In principle since your clocks are derived from the same oscillator you can match timing, but I really don't recommend that.  In fact if you do that, the SCK signal is essentially superfluous.

There are basically two ways to do this. One is to directly clock the slave logic from SCK.  This is common in ASICs, since it ends up  doing a simple shift register but is not how it is normally done in an FPGA.  In an FPGA you normally would treat e a larger divider and keep SCK at or below CLK/4 or CLK/8.

[davep238]

Your assignments to SDO and SCK will create latches, since they are not assigned in every "then" selection. They are not assigned in "if reset..". Assign them a value prior to the "case" statement. The state should be reset to IDLE before the case statement. BTW, using "rising_edge(clk)", instead of "clk'event.." has been the preferred way of doing things for several years, although textbooks may still show "clk'event..".

if rising_edge(clk) then
  if reset = '1' then
     state <= IDLE;
     SDO <= '0';  -- whatever is appropriate
     SCK <= '0';  -- etc
  else
    -- default values:
    SDO <= '0';  -- whatever is appropriate
    SCK <= '0';  -- etc
    case
     when...
     :
    end case;
  end if;
end if;

[glenenglish]

don't forget, the SPI MODE matters alot to how hard the slave has to work the critical path to put data on the bus.

consider after issuing a slave register access command, say 8 bits slave address then 8 bits by the master , then the next 8 clocks on the bus will be the register output from the slave.

there is a critical path from slave address decoder and  register address decode to presenting the first data bit  - - you will have half a clock cycle to present the data and this is usually the limit to bus speed- lots of sequential logic in action.

also, as a slave, important to de-bounce the SCLK  input , use a shift register with say 3 bits and majority vote on the transistion 011, 100 etc as if you get 101, then you have a clock bounce. This applies to Asynchronous SPI interfaces which is what most of them are. I run my async SPI blocks FPGA fabric  at 4x to 8x  max serial bus speed so there is plenty of time to do good debounce

If the clocks with all the FPGAs that are talking SPI together are synchronous, you can buy a few favors from the hardware config.

WRT constraints. if it is an Asynchronous interface, you dont really need to constrain anything except specify the tool not to care about IO pin timings relative to internal clock
If synchronous, you MUST constrain IO delays to clock.

[Daixiwen]

Your assignments to SDO and SCK will create latches, since they are not assigned in every "then" selection.

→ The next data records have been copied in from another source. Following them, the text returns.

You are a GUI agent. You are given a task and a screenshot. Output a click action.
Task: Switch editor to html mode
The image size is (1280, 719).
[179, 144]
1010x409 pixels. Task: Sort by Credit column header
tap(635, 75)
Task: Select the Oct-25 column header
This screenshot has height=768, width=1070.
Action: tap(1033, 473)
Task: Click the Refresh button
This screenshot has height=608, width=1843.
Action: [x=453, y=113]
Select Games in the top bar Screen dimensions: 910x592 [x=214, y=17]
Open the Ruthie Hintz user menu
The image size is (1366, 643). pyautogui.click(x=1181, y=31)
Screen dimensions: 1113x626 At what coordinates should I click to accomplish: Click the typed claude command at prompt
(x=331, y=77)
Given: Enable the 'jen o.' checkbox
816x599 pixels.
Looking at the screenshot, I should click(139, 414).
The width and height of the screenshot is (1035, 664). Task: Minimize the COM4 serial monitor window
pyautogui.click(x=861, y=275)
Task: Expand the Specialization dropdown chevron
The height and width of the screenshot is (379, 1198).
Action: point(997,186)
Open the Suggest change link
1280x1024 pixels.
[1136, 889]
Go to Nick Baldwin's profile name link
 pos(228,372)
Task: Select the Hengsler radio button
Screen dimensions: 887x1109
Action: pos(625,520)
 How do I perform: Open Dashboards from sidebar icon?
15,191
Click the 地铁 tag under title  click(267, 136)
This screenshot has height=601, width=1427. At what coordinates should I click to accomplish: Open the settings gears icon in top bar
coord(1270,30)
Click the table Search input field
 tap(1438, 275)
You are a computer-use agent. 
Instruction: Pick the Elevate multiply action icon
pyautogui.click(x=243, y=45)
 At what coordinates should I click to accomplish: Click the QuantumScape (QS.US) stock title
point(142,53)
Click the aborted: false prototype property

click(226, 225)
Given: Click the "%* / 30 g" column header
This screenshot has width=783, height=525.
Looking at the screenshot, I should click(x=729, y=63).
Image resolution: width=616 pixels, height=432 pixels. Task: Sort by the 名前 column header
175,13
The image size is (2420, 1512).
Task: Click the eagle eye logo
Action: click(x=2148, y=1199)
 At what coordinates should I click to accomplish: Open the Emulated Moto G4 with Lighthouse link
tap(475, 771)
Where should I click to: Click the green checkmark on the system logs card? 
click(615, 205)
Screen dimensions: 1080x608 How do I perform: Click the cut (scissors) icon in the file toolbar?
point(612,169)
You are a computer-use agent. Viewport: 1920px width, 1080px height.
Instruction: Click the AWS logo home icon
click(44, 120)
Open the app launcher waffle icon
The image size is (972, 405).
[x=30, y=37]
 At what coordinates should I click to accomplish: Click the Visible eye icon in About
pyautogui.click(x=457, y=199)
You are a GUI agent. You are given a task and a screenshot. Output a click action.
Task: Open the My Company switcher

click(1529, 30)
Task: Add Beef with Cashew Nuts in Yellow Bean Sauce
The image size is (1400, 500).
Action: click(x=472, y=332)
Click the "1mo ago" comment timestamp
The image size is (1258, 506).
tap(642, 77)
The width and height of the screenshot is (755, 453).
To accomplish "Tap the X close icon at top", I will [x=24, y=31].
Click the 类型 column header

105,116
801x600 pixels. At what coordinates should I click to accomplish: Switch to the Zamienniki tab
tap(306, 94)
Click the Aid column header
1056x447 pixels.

They won't in this case because it is a clocked process. Not assigning them will just make them keep their current value during the next clock cycle. Latches are created if signals are not assigned in every case of a combinational process.
That said I agree that assigning default values before the state machine is a good practice, it makes the code easier to read because you don't have to wonder what the state of the outputs were on the previous cycle. So if you don't explicitly need to keep a signal level from one clock cycle to the other, use default assignments.
As Dave said it also good practice need to assign values to your signals at reset, so that you begin in a defined state.